I see that as my own making though. Quamina-rs has been my test ground for learning what works with agents. At one point I was pushing code without even looking at it. I got impressively far, just mostly in the wrong direction.
As I started paying more attention to the session transcripts and went back to reviewing code, the rate of quality and performance improvements stabilized. Not to mention I could actually understand what the Rust code was doing and help make it more idiomatic. For example, agents were struggling to implement chained finite automata in their Go form since cycling memory dependencies don’t play well with Rust’s borrow checker, and performance was barely on par with the Go version. Once I moved to an arena-based solution, I found 2x to 4x performance improvements, though I would rarely celebrate because the agents had originally promised me 60x. The models have learned to estimate as poorly as software engineers!

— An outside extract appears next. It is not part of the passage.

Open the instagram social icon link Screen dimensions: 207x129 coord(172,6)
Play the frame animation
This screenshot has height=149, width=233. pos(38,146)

Are You Done? Link to heading
The main goal was to port quamina to Rust. That’s been achieved, and I’m able to keep up as new changes come in. If my recent changes look different than the Go version, it’s because many of the recent changes in quamina have been optimizations I’d already done or was in the middle of doing. I suspect that’s because both are originating from Claude Code; so same model, same tools, similar patterns []. The Go optimizations do tend to be more refined, which I’d attribute to @sayrer and @timbray spending more time reviewing and being more deliberate with the changes.
And I think that’s the thing worth saying plainly. It’s human to care. Agents don’t care. Automation doesn’t care. They need to be told what to care about, and even then they’ll misbehave the moment you look away because of the unknown unknowns. It’s human to steer them on what to care about. I care about getting quamina-rs to a 1.0 GA, but that means going back and cleaning up the slop I let accumulate when I wasn’t paying enough attention. There’s also a lot more to learn from diving into the transcripts about how agents actually behave and how Rust works under the hood, but that’s for the future.
Is Software A Factory? Link to heading
On paper, quamina-rs looks like an assembly line. Same prompt, same loop, same agent, running session after session. A hundred of them to burn billions of tokens. If you squint, it’s a factory floor.
But industrialization isn’t just repetition. It’s predictable repetition. Interchangeable parts. Uniform output. The whole point is that unit 500 comes out the same as unit 1. My unit 500 came out with hashmap-based matching, a hallucinated optimization that made things slower, and a dependency I didn’t ask for. Thinking of how non-deterministic agents and models are being used; more than factories, I notice build-up of runaway loops.
What I actually feel I have is closer to working with contractors. You put in trust, set expectations, and inspect the work when it’s done. You won’t always know what you’re going to get, and that’s fine as long as your checks catch what went sideways as well as some of the waste that happens along the way.
I spent way too many sessions and tokens on this quest, and I’m definitely on the low end of usage curve here. If I were to bet, industrialization in software will help; just not the kind where you point agents at a problem and walk away. The parts of the process that kept my project from being pure waste were well architected go code, CI, benchmarks, linters, and fuzzers. But those aren’t new. That’s just engineering rigor. The agents didn’t bring me true quality control; but they did make it non-negotiable.